Earlier this week, I read an interesting study conducted by the National Center for Biotechnology Information (a segment of NIH) that talked about how the average dorm room contains 20,000 calories worth of snack food, most of which consisted of heavily processed snacks and other junk food- read more about the study here. While not every snack in my dorm room is a perfect healthy choice (looking at you, gummy worms), today I will be sharing ten healthy snacks I keep in my dorm room that also help with my migraines. Many of these snacks are allergen-friendly, vegan, and gluten-free, though I do not have any of these dietary restrictions.
Larabars are energy bars that are made of fruits, nuts, and spices, with no added sugar, gluten, dairy, or GMO ingredients. They are a great breakfast food as well as one of my favorite post-migraine snacks. Larabar also makes a line of truffles that are basically round bite-size versions of their chocolate bars. My favorite Larabar flavors are the blueberry muffin and pumpkin pie bars. Order Larabars on Amazon here.
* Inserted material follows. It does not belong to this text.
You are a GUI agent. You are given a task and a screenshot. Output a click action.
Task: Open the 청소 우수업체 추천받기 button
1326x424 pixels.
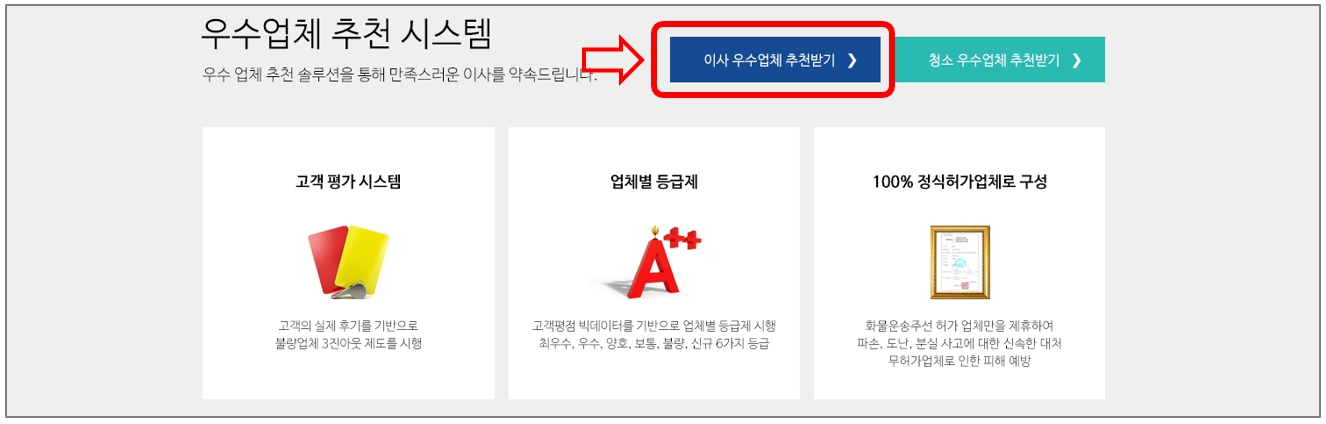[999, 60]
One of my friends got me to try roasted pumpkin seeds one day after class, and since then I have always kept a bag or two in my dorm. They are high in magnesium, which helps control blood sugar levels, as well as high in antioxidants and other vitamins. I like both the unsalted and salted varieties and don’t really have a preference for either. Order pumpkin seeds on Amazon here.
When I first was diagnosed with migraines, it was recommended that I cut out all added sugar to my diet to see if that made any difference in my pain levels. While cutting out sugar didn’t help my migraines, it did help me develop a taste for less-sweetened yogurt. Out of all of the brands I have tried, Siggi’s is my favorite because all of their flavors contain more protein than sugar per cup, which is great for breakfast or as an energy-boosting snack. I was excited to learn my local Starbucks carries Siggi’s yogurt- read more about ten migraine-friendly Starbucks drinks here.
Reduced sugar Uncrustables
During my freshman year, the dining halls would close at 10 PM, so I wasn’t able to get food late at night if I was hungry. I always kept a box of reduced sugar Uncrustables in my freezer so I could easily defrost a sandwich if needed. I prefer the reduced sugar version because it is healthier and also uses whole grain bread. If you’re interested in other sandwiches I keep in my dorm, read about the ten dining hall foods I take before a snowstorm here.
Breyer’s vanilla ice cream
Why Breyer’s vanilla ice cream? It only contains five ingredients and no artificial flavors, thickeners, or preservatives. Plus, it’s easy to find on campus or at any grocery store. I like the rich vanilla taste and the fact that it’s easy to scoop out of the carton so I don’t hurt my hands.
Garden of Eatin’ Chips and salsa
I’ll pretty much eat anything that has salsa on it, and my favorite tortilla chips are the Garden of Eatin’ blue corn tortilla chips. Again, I’m not sure if I like them better salted or unsalted, but I love to pair them with a tomato salsa of some sort. They sell this brand of chips in the on-campus convenience store along with different types of salsa, though any simple tortilla chips will do.
Black pepper Triscuits
Another friend of mine brought a box of black pepper Triscuits to a movie night and I found myself eating a lot of them, especially with the soft cheese she had brought. Cheese or no cheese, I like these crackers because they have a nice amount of seasoning, are high in fiber, and contain 23 grams of whole grain per serving. Order black pepper Triscuits on Amazon here.
Cake mix mug cake
Ok, this probably isn’t the healthiest item on here, but it is certainly healthier than eating an entire cake. Take 3 tablespoons of cake mix and 2 tablespoons of water, mix the ingredients in a microwaveable cup or mug, and pop it in the microwave for one minute. This works with any cake mix, and you can add sprinkles or other toppings if you wish- personally, I just like plain yellow cake.
Popcorn is easily one of my favorite snacks, so long as it doesn’t have any trans fats or a really long ingredients list. My favorite microwave popcorn is the Kirkland Signature brand from Costco, though I also like BOOMCHICKAPOP bagged popcorn- I recommend both types because some dorms may not allow students to microwave popcorn since it is a common cause for fire alarms. Read more about fire alarms and low vision here.
String cheese can last pratically forever in the fridge with a six to eight month shelf life, making it perfect for a dorm refrigerator. I also appreciate that it can go without unrefrigerated for a couple of hours, so I can just toss it in a pocket of my backpack and go, assuming my laptop doesn’t squish it first. Read more about what’s in my college backpack here.
It can be difficult to find healthy snacks for a dorm room, especially when students usually are eating at the dining halls for all of their meals. However, people with chronic migraines and other chronic illnesses need to remember to plan for food in the event they cannot get to the dining hall. I hope these ideas for ten healthy migraine-friendly snacks are helpful for students wanting convenient snacks that won’t trigger any other adverse health reactions.